Fraser discusses the physics behind ion engines - though slightly different from electrospray thrusters, the concept is similar.To test whether ASCENT would work in their previously designed electrospray thrusters, the researchers set up a custom test bed using a vacuum chamber and magnetic levitation to mimic the conditions in outer space. They then loaded 1g of ASCENT (which has the consistency of baby oil) into a Lego-sized reservoir attached to the thruster and began the experiment. When they applied a voltage to the ionic liquid, they generated a thrust, spinning levitating satellite mock-up like a top. And they were able to do so for up to 100 hours.
That opens the way for a type of hybrid propulsion system. A CubeSat could use its electrospray thruster to efficiently and slowly navigate its way to a system such as Mars or Jupiter. Then, once nearer its target, it could use its chemical thruster to rapidly adjust its trajectory, point towards a specific target, or dodge hazards.
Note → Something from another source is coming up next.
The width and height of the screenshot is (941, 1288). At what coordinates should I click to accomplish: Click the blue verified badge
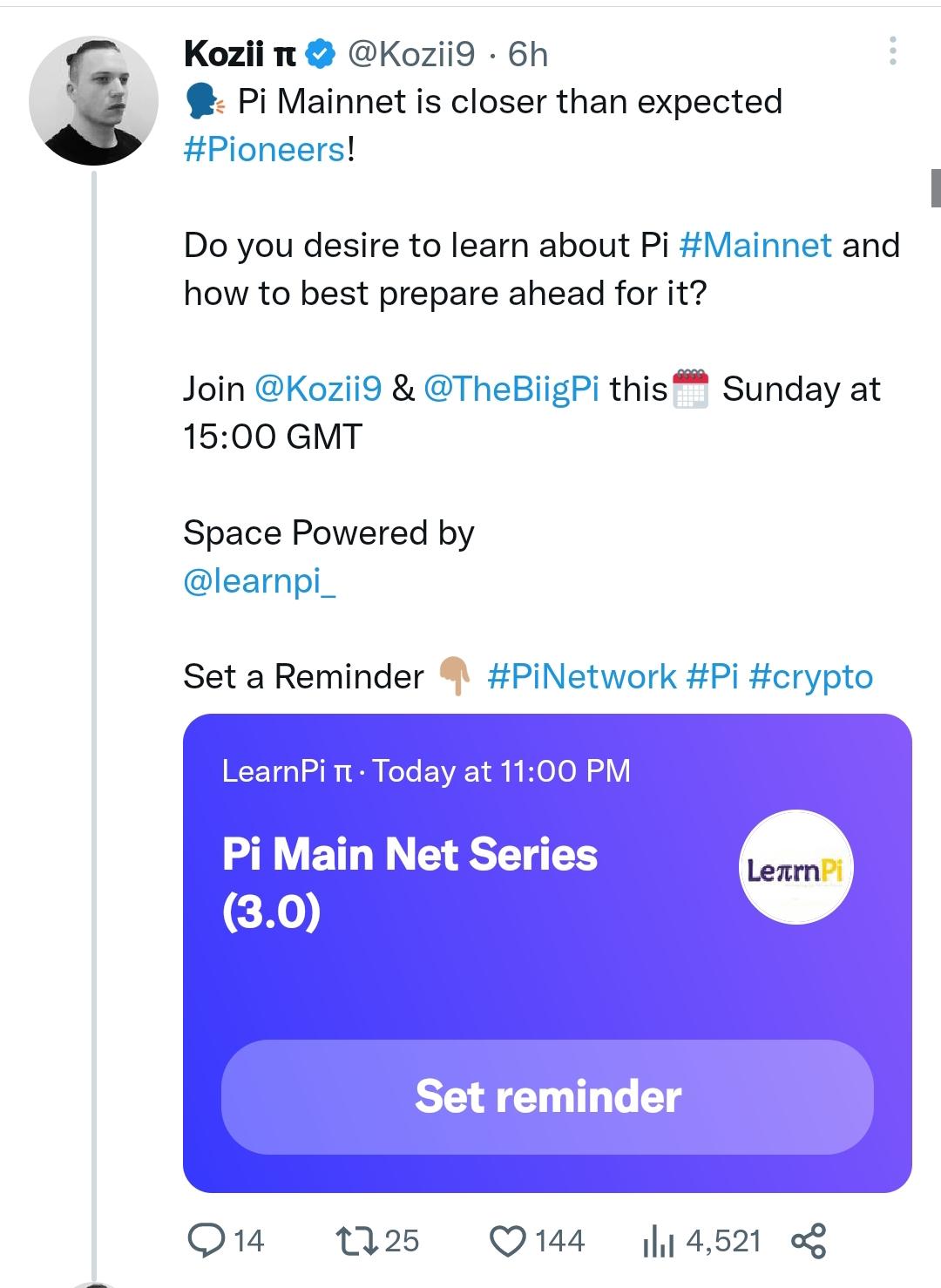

Such capabilities on a CubeSat would allow it to be used for all sorts of new mission scenarios. And luckily, it won’t take long for us to find out just how capable these thrusters actually are. The MIT team delivered four of them to NASA for the upcoming Green Propulsion Dual Mode (GPDM) mission. This mission, which is slated to launch in November, will fly a 6U CubeSat equipped with both chemical and electrospray thrusters, while containing only one fuel tank full of ASCEND.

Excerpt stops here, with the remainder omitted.